Oh what a thrill it must have been to see a titan like that in his prime, on stage in “Turandot” or “La Boheme”. That’s one big reason I love opera, and live performing in general: The chance to see finely trained talent at its peak, bring down a spark from the heavens. I saw John Malkovich and Gary Sinise in “True West” many years ago–so long ago that Malkovich still had some of his hair. Stupendous. And I’ve been lucky enough to see Sam Ramey a number of times at the Lyric Opera, along with Bryn Terfel, Renee Fleming and many others. Vita brevis, baby. Maybe I’ll be lucky enough to see someone as electrifying as Pavarotti cross the stage again.
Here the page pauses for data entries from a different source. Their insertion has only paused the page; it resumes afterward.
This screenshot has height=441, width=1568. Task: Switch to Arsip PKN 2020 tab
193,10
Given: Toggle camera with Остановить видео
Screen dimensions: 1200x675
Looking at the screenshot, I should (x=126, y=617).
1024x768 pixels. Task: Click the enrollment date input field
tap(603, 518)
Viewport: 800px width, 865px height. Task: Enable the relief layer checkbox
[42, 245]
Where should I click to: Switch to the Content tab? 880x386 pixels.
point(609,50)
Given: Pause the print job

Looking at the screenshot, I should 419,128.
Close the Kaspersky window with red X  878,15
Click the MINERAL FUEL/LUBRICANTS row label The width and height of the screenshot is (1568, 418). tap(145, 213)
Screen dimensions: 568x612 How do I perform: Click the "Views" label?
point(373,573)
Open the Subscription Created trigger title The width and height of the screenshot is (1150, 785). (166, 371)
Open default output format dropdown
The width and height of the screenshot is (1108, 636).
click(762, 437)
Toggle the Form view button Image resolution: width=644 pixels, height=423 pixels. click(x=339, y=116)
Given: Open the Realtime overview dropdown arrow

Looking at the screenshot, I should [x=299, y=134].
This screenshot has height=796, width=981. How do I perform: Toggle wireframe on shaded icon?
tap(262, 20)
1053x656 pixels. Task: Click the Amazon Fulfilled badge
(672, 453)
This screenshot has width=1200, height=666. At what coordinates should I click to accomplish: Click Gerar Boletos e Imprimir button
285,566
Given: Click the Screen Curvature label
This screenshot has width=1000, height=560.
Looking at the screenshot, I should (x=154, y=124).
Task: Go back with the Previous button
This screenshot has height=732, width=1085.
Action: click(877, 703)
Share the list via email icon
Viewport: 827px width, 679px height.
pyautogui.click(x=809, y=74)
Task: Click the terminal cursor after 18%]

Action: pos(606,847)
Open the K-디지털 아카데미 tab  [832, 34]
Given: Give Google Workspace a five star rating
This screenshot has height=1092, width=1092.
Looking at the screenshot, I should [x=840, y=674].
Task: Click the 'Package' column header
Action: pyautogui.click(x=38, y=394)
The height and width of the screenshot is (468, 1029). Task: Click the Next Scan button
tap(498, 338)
I doubt I will, but it’s fun watching and waiting.

His passing has had one bright spot: continuous programming on WFMT featuring his operas, concerts, and interviews. Check out their home page for highlights.

Music Update

What’s playing, not on my iPod, but on a continuous loop in my fleshy brain that will only stop replaying by the merciful intercession of Death:

“Hell is for Children” by Pat Benatar

(Thank you, oh-so-ironic college deejays at WLUW. Wait till someone pulls this kind of crap on you when you’re 45 with a Britney Spears song.)

An Avuncular Shout-Out

People in the greater Grand Rapids area, you are hereby advised to check out the Hibernian hotness of that great new band, THE MOLLY MAGUIRES, playing this Saturday at Dillenbeck’s Coffee House at 7 pm. (Dillenbeck‘s is located at 1059 W. Fulton, on the west side of town by John Ball Park.) Recently recovered from their St. Paddy’s festivities, the Molly Maguires will rock the house with their own songs, plus (I’m guessing) some Pogues, Black 47, and Dropkick Murphy ditties.

Why am I hotter than an Irish landlord about the Mollies? Because my nephew and godson Brandon is their guitar hero and songwriter. He’s got the chops, and not just the mutton chops.

This will be their first public performance, so get out there and shout your encouragement. You can check out the band’s myspace page here. Slainte, boyos, Slainte!

Rock n Roll Hates Pop

Iggy, that is. Once again, the Rock and Roll Hall of Fame passed over inducting Iggy and the Stooges and gone for the really controversial acts, like the Ronnettes and REM. Way to go out on a limb, fellas.

I’ve got nothing against the Rock and Roll Hall of Fame. It does give a person something to do while visiting Cleveland, beyond reenacting scenes from “Stranger Than Paradise.” I just wish the design was a little more interesting. Check out my suggested design in this previous post.

For a real hoot, check out the YouTube flick posted on pandagon. At this 1970 Stooges concert, you get to see the young and virile Iggy toss himself into the crowd numerous times while singing “TV Eye” and smear himself with peanut butter. And in a hilarious touch, the concert is narrated by a broadcaster in a suit and crew cut who tries to explain what is happening on the screen. “Iggy seems to have disappeared from view…Nope, there he is….”

Ach, the music these kids listen to today…it’s just noise.